Pronunciation assessment can provide syllable-level assessment results. Grouping in syllables is more legible and aligned with speaking habits, as a word is typically pronounced syllable by syllable rather than phoneme by phoneme.

The following table compares example phonemes with the corresponding syllables.

Sample word Phonemes Syllables
technological teknələdʒɪkl tek·nə·lɑ·dʒɪkl
hello hɛloʊ hɛ·loʊ
luck lʌk lʌk
photosynthesis foʊtəsɪnθəsɪs foʊ·tə·sɪn·θə·sɪs

To request syllable-level results along with phonemes, set the granularity configuration parameter to Phoneme.

Phoneme alphabet format

The phoneme name is provided together with the score, to help identity which phonemes were pronounced accurately or inaccurately. For the supported languages, you can get the phoneme name in SAPI format, and for the en-US locale, you can also get the phoneme name in IPA format.

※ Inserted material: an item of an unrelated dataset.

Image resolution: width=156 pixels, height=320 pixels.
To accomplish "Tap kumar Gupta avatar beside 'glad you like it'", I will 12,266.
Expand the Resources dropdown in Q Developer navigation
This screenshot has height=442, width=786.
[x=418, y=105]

The following table compares example SAPI phonemes with the corresponding IPA phonemes.

Sample word SAPI Phonemes IPA phonemes
hello h eh l ow h ɛ l oʊ
luck l ah k l ʌ k
photosynthesis f ow t ax s ih n th ax s ih s f oʊ t ə s ɪ n θ ə s ɪ s

To request IPA phonemes, set the phoneme alphabet to "IPA". If you don't specify the alphabet, the phonemes will be in SAPI format by default.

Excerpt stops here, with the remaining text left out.